Era destino che prima o poi due capisaldi della «misteriologia» italiana, il caso Moro e la strage di Bologna, s’incontrassero. Il nesso, ipotizzato già dalla commissione Moro, è stato riproposto ieri dal presidente dell’associazione dei parenti delle vittime di Bologna Paolo Bolognesi. Secondo alcune testimonianze il bar Olivetti di via Fani era in realtà aperto il giorno del sequestro Moro. Per la verità la commissione ipotizza anche che il bar fosse stato fatto fallire apposta per essere chiuso facilitando così l’attacco. Non sarà un po’ stramba la scelta di far fallire un bar per garantirne la chiusura e poi riaprilo proprio per l’occasione? Inoltre le foto scattate subito dopo l’agguato immortalano un bar senza dubbio chiuso. Poco male: la commissione ha concluso che era «semiaperto». Sic!

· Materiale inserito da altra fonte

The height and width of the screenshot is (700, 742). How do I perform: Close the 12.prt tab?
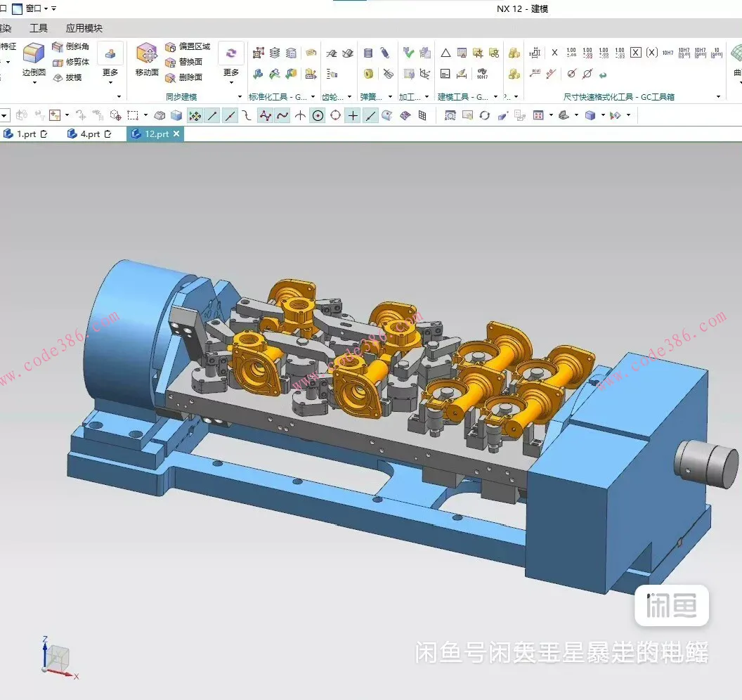[x=176, y=134]
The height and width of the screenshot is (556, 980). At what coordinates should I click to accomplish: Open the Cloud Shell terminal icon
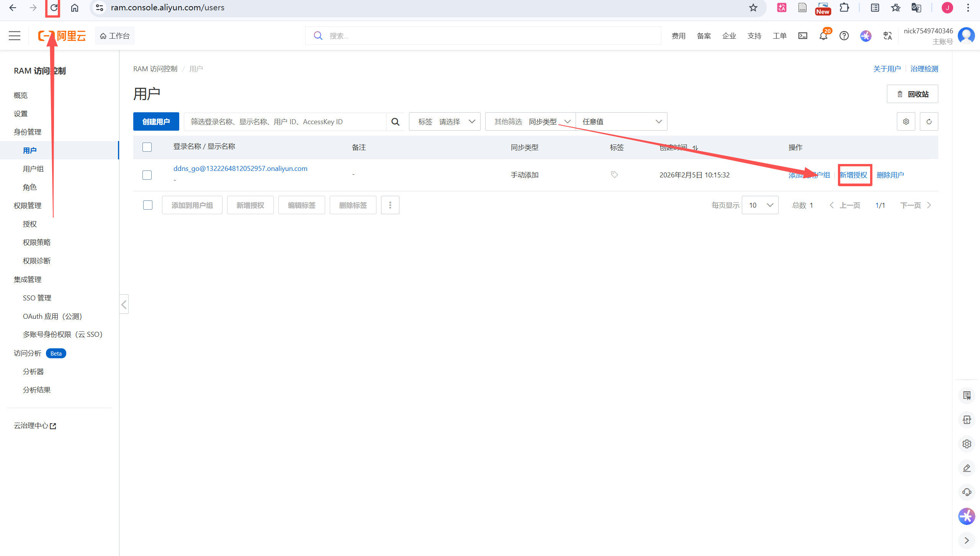803,36
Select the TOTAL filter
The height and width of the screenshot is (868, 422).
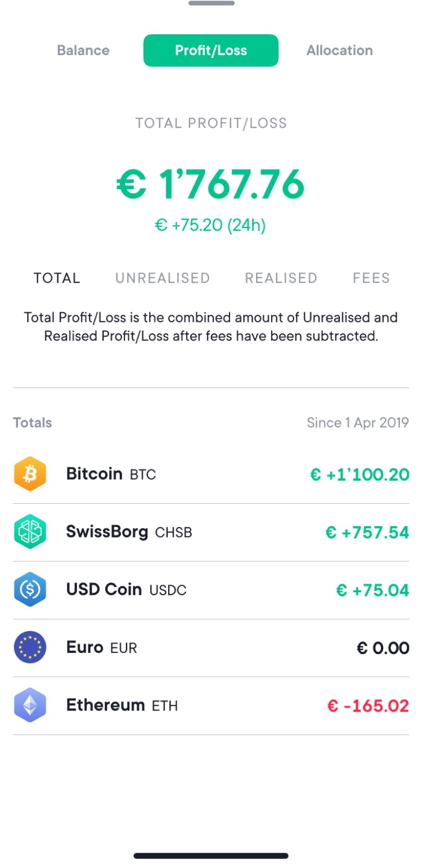coord(57,278)
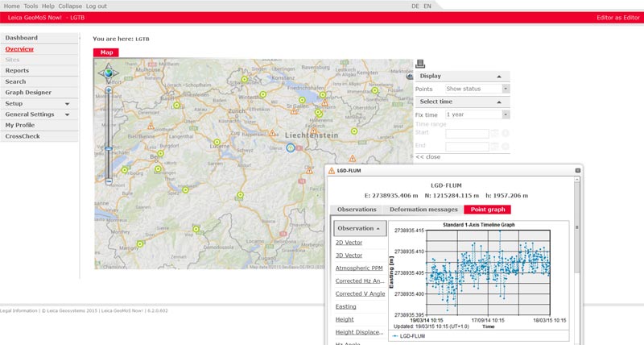Click the globe pan control on map

click(107, 73)
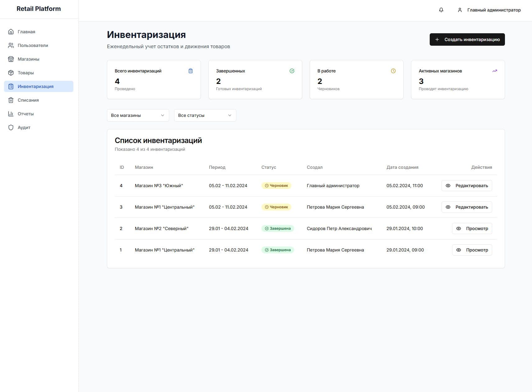Click the user profile icon in header

(460, 10)
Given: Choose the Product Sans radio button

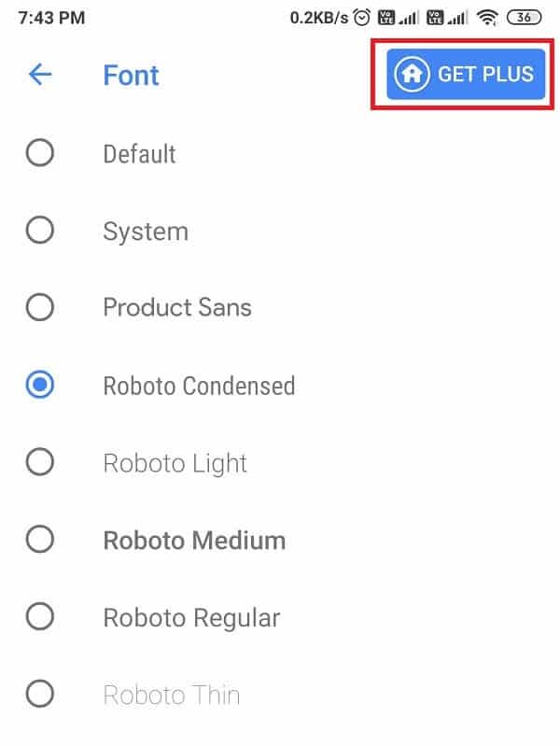Looking at the screenshot, I should coord(40,307).
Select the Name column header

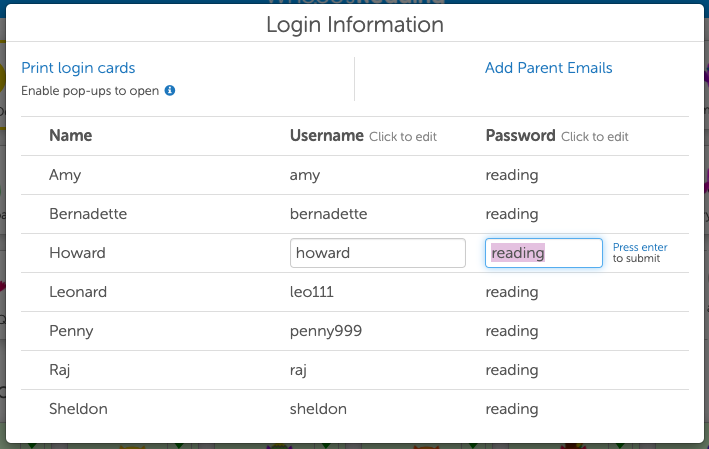(70, 136)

Che c’entra con Bologna? Capita che il 2 agosto 1980 il proprietario del bar «semiaperto» si trovasse nel capoluogo emiliano. Gatta ci cova. Di sfuggita Bolognesi sostiene anche che il bar fosse al centro di un grosso traffico di armi. Oddio, erano armi «di scena», di quelle che si usano nei film, mica vere. Ma si potevano pur sempre modificare! Però per quel traffico, nel quale era in realtà coinvolta la consorte, il proprietario del bar non è stato neppure processato. Poco male. Si vede che aveva alte coperture.

Per quanto riguarda Bologna c’è poi una banconota tagliata a metà e rinvenuta 3 anni dopo a casa di Gilberto Cavallini, ex Nar attualmente sotto processo per la strage. Il numero di serie termina con le cifre 63: un segnale di riconoscimento tra agenti di Gladio? Si commenta da sé.

Non si dimentichi un biglietto a firma Maggi, appena condannato in via definitiva per la strage di Brescia, che parla di esplosivo da dare a «G.C.». Ma che Cavallini fosse rimasto legato ai vecchi ordinovisti, a differenza di Fioravanti che li aveva condannati a morte, è cosa nota già decenni.

Ultimo elemento «nuovo»: le 72 bombe Srcm rubate da Fioravanti all’esercito nel ’77. Vedi mai che il furto non servisse proprio a svuotare le bombe una per una e raggranellare così l’esplosivo per Bologna. Che però non è esplosivo militare (il che depone a sfavore anche della «pista palestinese» di Carlos, che usava invece esplosivo militare di ottimo livello).

Nulla di strano. In fondo proprio su elementi di questo genere e di questa credibilità è stata costruita la sentenza di condanna per i Nar.